Надо сказать, Андерс Эрикссон отвергает идею развития подвижного интеллекта не потому, что он разделяет мнение Энгла, считающего этот интеллект важным и неизменным, а потому, что он полагает его неважным и неизменным.

«Наши исследования свидетельствуют, что обобщающие способности не слишком важны, – сказал мне Эрикссон по телефону из своего кабинета в Университете штата Флорида в Таллахасси, где он является почетным стипендиатом Конради и работает профессором психологии. – В труде Джегги меня прежде всего смущает следующее: она, кажется, не намерена довольствоваться идеей, что благодаря целенаправленному тренингу можно повысить эффективность выполнения задачи. Она хочет продемонстрировать, что это развивает интеллект в целом. Но больше всего меня беспокоит и раздражает то, что, с моей точки зрения, предлагая развивать интеллект, они принижают все, что нам известно об обязательных предпосылках высокой эффективности в любой области деятельности. Если бы вы смогли привести хотя бы один пример, как в результате 15 часов практики кто-то стал экспертом мирового класса, это опровергло бы правило 10 тысяч часов и все, что мы сегодня знаем в данной сфере. А нам известно, что даже самому одаренному человеку, чтобы добиться истинных высот в том или ином деле, нужны тысячи часов целенаправленной практики».
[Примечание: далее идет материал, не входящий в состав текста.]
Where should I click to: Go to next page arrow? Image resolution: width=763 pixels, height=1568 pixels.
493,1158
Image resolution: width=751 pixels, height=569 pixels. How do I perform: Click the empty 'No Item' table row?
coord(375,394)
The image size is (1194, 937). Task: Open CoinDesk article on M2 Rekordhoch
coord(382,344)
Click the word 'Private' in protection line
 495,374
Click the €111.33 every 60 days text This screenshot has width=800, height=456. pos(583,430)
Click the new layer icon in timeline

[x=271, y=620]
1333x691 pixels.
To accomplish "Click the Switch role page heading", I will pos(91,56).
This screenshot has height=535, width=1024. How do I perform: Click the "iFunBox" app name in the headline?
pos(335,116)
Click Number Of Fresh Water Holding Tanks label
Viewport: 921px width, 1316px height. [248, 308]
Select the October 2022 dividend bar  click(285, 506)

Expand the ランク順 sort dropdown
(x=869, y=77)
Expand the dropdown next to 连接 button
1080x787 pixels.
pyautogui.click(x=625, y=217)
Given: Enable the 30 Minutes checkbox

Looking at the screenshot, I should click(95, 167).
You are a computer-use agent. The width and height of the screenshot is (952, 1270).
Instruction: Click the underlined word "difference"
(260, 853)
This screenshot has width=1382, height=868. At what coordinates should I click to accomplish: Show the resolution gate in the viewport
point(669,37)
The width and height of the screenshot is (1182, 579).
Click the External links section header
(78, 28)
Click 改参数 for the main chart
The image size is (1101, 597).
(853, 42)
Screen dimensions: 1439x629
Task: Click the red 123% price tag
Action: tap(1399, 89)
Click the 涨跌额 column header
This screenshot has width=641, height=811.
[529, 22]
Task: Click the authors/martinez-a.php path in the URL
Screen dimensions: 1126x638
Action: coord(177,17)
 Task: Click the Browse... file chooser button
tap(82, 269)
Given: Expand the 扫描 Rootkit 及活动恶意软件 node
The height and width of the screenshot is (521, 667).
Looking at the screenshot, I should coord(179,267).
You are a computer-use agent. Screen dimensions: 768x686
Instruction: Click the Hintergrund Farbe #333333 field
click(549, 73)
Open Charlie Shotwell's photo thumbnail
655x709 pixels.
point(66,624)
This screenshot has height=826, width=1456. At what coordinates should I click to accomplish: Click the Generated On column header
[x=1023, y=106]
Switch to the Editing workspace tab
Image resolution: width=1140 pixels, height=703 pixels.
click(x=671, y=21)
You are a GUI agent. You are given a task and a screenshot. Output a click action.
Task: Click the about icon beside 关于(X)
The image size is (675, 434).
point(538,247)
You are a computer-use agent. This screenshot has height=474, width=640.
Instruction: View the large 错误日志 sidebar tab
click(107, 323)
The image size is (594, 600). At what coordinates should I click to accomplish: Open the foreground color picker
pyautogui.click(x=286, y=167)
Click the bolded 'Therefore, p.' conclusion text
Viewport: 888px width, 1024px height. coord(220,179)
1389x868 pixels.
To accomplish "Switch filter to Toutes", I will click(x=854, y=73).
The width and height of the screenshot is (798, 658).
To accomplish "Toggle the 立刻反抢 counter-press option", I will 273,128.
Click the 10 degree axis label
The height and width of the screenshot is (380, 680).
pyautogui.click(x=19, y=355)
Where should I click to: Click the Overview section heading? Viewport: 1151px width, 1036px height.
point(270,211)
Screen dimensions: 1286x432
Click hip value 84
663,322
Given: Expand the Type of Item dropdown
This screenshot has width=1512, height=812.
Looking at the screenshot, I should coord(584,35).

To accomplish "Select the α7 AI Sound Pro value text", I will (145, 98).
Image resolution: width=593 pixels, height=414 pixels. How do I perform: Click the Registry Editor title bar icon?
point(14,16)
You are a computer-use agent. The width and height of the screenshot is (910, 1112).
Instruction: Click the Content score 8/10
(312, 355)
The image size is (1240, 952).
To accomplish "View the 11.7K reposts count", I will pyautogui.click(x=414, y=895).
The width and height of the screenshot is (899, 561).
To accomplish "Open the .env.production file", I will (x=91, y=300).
Конечно, ни Джегги, ни любой другой ученый, занятый исследованиями в сфере когнитивных тренингов, никогда не сказал бы, что кто-то может стать экспертом мирового класса благодаря пятнадцатичасовому тренингу рабочей памяти. Они лишь утверждают, что упражнения позволяют людям быстрее обучаться и, возможно, благодаря этому им потребуется меньше времени, чтобы достичь мастерства в любом конкретном деле. Но если верно то, о чем говорит Эрикссон, – что единственное, что отличает эксперта от неспециалиста, это практика, практика и практика, независимо от мыслительных способностей человека, – то когнитивный тренинг действительно не имеет ни малейшего смысла, так же как интеллект и вообще все на свете. Тогда смысл имеет только одно – те самые пресловутые 10 тысяч часов практики. Конечно, если вы день за днем практикуетесь в исполнении того или иного музыкального произведения, то обучаетесь лучше играть и другую музыку, но, с точки зрения Эрикссона, ни на какие другие ваши способности это никак не повлияет.

Зак Хэмбрик, который получил диплом и защитил докторскую диссертацию под руководством Энгла, в настоящее время адьюнкт-профессор психологии Мичиганского университета. Однажды мы с ним дебатировали на тему возможности развития интеллекта на Висконсинском общественном радио. Именно он был соавтором упомянутой выше статьи Энгла, в которой в пух и прах разносилась идея пользы когнитивных тренингов. Однако этот ученый высказал весьма интересные критические замечания по поводу идей Эрикссона.